» PROBLEMS TO WORK ON
a) Reproduce the part of the passage on UW common systems starting at "Over the years the CSRG" and ending at "common systems portfolio.".
b) According to the passage on UW common systems, in what year did the Common Systems Review Group agree to create a Project Management Office?

» EXCERPT TO READ
Although the UW System did not tackle the funding issue up front, it did have the capacity to do long-term borrowing, appropriate in building out capital projects. Accounting rules allow for capitalizing large and expensive IT projects and amortizing them over some number of years. It might have been wiser to set aside a much larger collective pool of resources to fund ongoing operations and not tap the operating budgets of the institutions each year. But funding models are often dictated by the economic environment, and over the 12 years of common systems we have gone through three iterations of funding models, none of which seemed appropriate for longer than two or three years. A system-wide collaboration needs to remain flexible, resilient, and creative. It also should do something the UW System never did: undertake a credible study of the return on investment of a "common" versus "individual" enterprise systems approach. It's possible there would have been no financial return on investment, but perhaps a value return on investment. In any case, it would have positioned the university system to answer such questions as: How much money did we save by implementing a "shared" financial system rather than 15 financial systems? How much is saved annually? And what's the value added above and beyond cost savings?

New Projects and Ongoing Operations

Determining the best method for selecting new projects for incorporation into the common systems portfolio is the pivotal question that defines much of the history of the UW common systems. Each year from 1997 through 2002 UW System Administration hosted an IT summit that included the 15 CAOs, CBOs, and CIOs of the UW institutions. Each year the summit attendees wrestled with the budget and the portfolio. Over the years the summit group and the Common Systems Review Group hammered out a process and a philosophy for surfacing and approving new projects. What started with an informal process and an open-ended budget evolved into a rigorous and highly structured exercise.

Over the years the CSRG created four structures to guide the development of the portfolio.

  • A system-wide governance structure through which all common systems proposals come to the Common Systems Review Group Budget Committee. Over time, executive committees emerged to provide governance oversight for each of the major enterprise systems. The executive committee structure allowed for a sifting and winnowing of any new projects and of production operations (which might include expensive upgrades). Highly representative governance groups are now in place for Academic Systems, Student Information Systems, Shared Financials, Human Resources, Libraries, Identity & Access Management, and Data Security & Privacy. Each of these governance groups owns a portion of the current common systems portfolio.
  • A Project Management Office (PMO). The Common Systems Review Group agreed in 2007 to create a PMO to provide day-to-day management of the portfolio. The PMO is led by a project director who has responsibility for overseeing the managers of major new projects or upgrades. The project director also works with most of the executive committees to help guide new initiatives. The PMO also has a budget analyst who tracks the individual budgets of each of the portfolio operations and projects. The PMO is a critical tool in tracking the week-to-week operation of a $20 million enterprise portfolio. The PMO brings professionalism, process, and structure to every major new project. Rules have become clear for engaging a professional project manager, adopting a project governance structure, following national standards in constructing requirements, and creating a project plan with measurable objectives and established outcomes.

» ENTRIES SHOWN
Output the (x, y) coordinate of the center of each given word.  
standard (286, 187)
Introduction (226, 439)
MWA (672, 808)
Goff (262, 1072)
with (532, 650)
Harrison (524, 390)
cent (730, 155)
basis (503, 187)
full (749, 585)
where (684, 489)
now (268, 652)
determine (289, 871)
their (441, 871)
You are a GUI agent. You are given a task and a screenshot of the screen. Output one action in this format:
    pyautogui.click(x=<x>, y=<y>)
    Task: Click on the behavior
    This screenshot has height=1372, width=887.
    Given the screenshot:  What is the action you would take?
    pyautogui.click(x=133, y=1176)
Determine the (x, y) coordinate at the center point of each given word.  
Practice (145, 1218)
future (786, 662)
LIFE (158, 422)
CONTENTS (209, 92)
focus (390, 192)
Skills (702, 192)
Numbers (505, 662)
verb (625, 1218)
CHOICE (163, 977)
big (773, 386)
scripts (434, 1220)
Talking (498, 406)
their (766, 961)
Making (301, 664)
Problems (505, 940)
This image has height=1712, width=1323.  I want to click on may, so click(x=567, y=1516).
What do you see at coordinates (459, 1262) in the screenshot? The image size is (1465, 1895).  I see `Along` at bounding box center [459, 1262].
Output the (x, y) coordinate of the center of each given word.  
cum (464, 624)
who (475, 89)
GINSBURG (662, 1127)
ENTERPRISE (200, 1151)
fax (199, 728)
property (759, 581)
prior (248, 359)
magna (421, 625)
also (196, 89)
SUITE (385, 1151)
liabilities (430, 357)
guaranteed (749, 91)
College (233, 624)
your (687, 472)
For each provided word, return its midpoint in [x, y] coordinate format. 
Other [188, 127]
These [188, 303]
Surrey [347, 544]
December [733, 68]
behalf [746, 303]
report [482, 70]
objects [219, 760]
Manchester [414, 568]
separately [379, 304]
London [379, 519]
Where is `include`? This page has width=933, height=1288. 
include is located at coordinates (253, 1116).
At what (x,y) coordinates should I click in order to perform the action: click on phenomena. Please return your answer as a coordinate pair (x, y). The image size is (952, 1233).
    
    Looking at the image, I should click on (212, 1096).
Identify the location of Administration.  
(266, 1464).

» TASK-BY-TASK SOLUTIONS
a)
Over the years the CSRG created four structures to guide the development of the portfolio.

  • A system-wide governance structure through which all common systems proposals come to the Common Systems Review Group Budget Committee. Over time, executive committees emerged to provide governance oversight for each of the major enterprise systems. The executive committee structure allowed for a sifting and winnowing of any new projects and of production operations (which might include expensive upgrades). Highly representative governance groups are now in place for Academic Systems, Student Information Systems, Shared Financials, Human Resources, Libraries, Identity & Access Management, and Data Security & Privacy. Each of these governance groups owns a portion of the current common systems portfolio.

b) 2007